Here is something I read about using VNC with Linux:
"You would be shocked at how little bandwidth is required to do such a
thing. For efficiency disable all screen savers and set the desktop
background to a neutral wallpaper with no fancy stuff. I run on machine
with 120 users on it and the bandwidth used is about 200k average.
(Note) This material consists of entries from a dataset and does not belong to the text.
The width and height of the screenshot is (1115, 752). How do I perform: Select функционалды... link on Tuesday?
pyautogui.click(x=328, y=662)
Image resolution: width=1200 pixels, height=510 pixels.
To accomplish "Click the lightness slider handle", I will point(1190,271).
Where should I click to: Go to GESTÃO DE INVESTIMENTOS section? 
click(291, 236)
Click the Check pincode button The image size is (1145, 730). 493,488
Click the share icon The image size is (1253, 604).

X is
incredibly efficient as long as you can keep the necessary screen
refresh rates down by not running too much eye candy."

-----Original Message-----
From: k12osn-bounces at redhat.com [mailto:k12osn-bounces at redhat.com] On
Behalf Of Les Mikesell
Sent: Friday, June 11, 2004 11:35 AM
To: Support list for opensource software in schools.
Subject: Re: [K12OSN] K12LTSP Over Dialup
Importance: Low

On Fri, 2004-06-11 at 10:18, Jim and Kelly Younkin wrote:
> I am new to Linux, but I have a project that I believe would be
perfect
> for it and my research has pointed me to K12LTSP as the distro that
will
> work best, however I have a question about running the thin clients
over
> a dialup connection.
> 
> I plan to have about 20 remote offices set up as thin clients, with a
> dialup connection to a K12LTSP server.  They need to be able to have
> internet access, e-mail and office software.
> 
> Is performance going to be unbearable over a 56K dialup?  What server
> hardware would you recommend for this project?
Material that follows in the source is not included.